Task objective
Reproduce the records below exactly, but only between the lines holding "Task: Open the upper March archive link" and "Task: Select the first alien face suggestion", inclusive.
________________________________________
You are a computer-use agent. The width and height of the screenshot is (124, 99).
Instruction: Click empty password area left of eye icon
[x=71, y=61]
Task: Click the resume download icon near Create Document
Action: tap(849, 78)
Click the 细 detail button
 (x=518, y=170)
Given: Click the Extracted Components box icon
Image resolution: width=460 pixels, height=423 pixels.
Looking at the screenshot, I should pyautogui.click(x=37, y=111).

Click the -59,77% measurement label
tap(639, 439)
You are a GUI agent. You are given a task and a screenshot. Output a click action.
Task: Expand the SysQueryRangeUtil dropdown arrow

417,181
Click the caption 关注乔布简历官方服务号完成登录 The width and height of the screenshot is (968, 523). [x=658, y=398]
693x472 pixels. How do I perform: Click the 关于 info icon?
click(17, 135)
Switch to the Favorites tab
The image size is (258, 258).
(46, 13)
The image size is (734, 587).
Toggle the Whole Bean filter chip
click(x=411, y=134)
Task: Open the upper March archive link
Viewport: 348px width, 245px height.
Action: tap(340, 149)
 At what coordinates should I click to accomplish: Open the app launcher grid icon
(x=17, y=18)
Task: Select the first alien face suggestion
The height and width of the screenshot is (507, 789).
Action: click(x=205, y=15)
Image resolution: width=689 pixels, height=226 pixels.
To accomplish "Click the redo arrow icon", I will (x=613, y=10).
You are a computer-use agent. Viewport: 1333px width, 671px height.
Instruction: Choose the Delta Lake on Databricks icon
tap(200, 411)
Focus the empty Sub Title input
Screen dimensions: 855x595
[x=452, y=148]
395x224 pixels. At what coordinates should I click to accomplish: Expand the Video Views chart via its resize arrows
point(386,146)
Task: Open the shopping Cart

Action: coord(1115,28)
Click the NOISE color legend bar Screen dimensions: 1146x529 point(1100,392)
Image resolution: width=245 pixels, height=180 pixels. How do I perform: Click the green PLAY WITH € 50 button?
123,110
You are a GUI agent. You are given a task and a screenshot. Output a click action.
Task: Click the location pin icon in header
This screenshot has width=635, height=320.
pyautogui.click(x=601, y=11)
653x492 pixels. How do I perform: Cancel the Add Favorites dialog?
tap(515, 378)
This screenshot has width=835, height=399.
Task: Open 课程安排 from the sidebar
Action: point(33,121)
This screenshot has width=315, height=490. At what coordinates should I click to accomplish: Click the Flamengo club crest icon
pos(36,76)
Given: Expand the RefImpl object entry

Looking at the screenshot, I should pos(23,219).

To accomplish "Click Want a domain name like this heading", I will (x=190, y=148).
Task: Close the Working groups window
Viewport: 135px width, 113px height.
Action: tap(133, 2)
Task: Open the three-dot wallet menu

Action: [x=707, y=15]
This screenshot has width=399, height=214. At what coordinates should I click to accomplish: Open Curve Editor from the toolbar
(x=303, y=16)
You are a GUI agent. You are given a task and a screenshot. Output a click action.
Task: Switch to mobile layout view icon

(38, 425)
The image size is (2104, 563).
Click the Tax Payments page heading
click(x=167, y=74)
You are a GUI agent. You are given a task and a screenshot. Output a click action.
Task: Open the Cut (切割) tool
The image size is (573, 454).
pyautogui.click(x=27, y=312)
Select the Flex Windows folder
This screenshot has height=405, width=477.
________________________________________
Output below
Task: Open the upper March archive link
Viewport: 348px width, 245px height.
Action: tap(340, 149)
 At what coordinates should I click to accomplish: Open the app launcher grid icon
(x=17, y=18)
Task: Select the first alien face suggestion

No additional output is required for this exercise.